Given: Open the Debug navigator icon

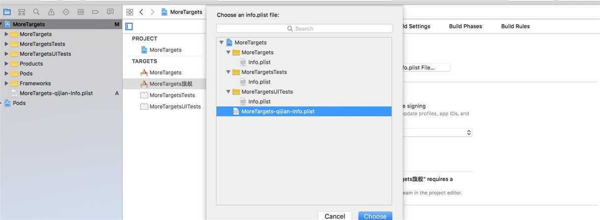Looking at the screenshot, I should tap(81, 11).
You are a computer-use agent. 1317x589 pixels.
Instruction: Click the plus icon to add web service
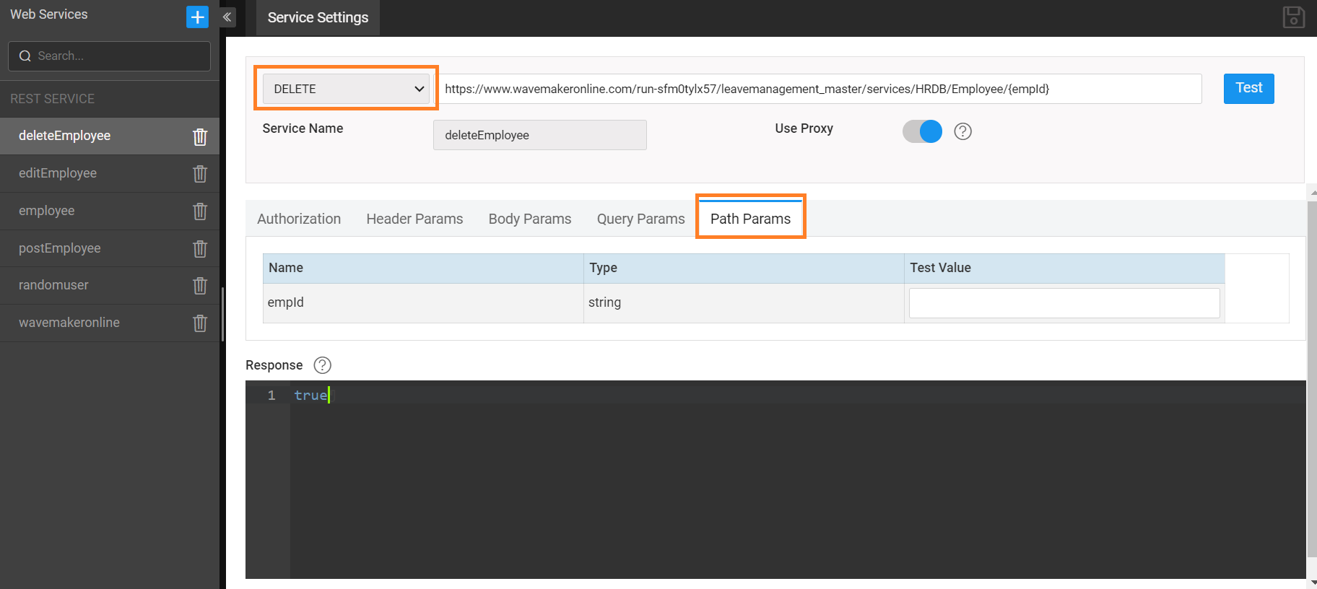click(x=197, y=17)
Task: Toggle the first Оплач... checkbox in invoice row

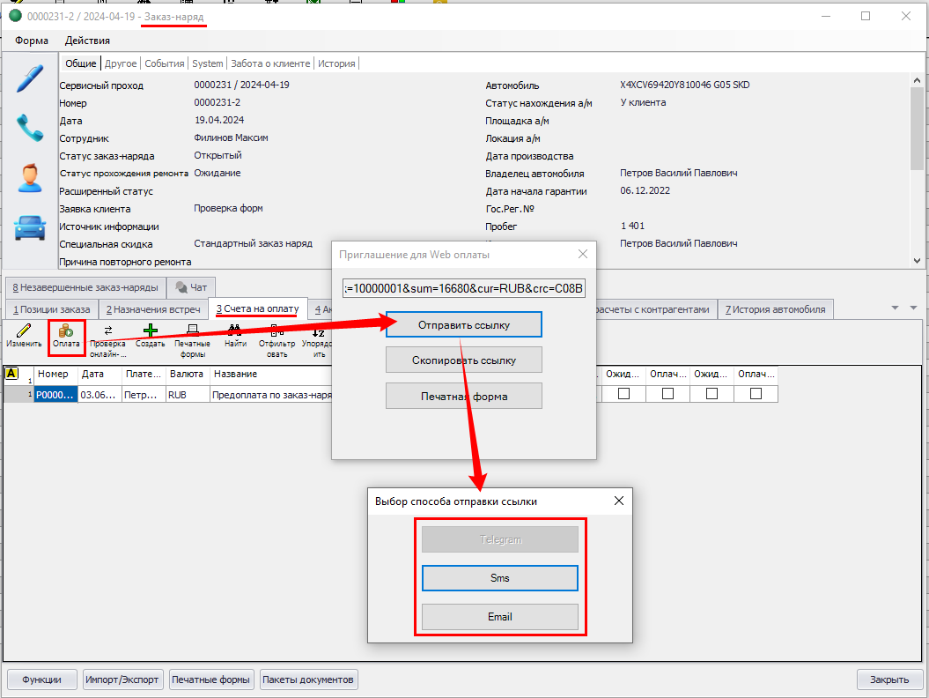Action: pos(667,394)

::::::::::

WHAT YOU NEED TO DO »
Print the full listing above again with exact wording and no images.

PROBLEM SOLUTION »
Given: Open the Debug navigator icon

Looking at the screenshot, I should tap(81, 11).
You are a computer-use agent. 1317x589 pixels.
Instruction: Click the plus icon to add web service
click(x=197, y=17)
Task: Toggle the first Оплач... checkbox in invoice row

Action: pos(667,394)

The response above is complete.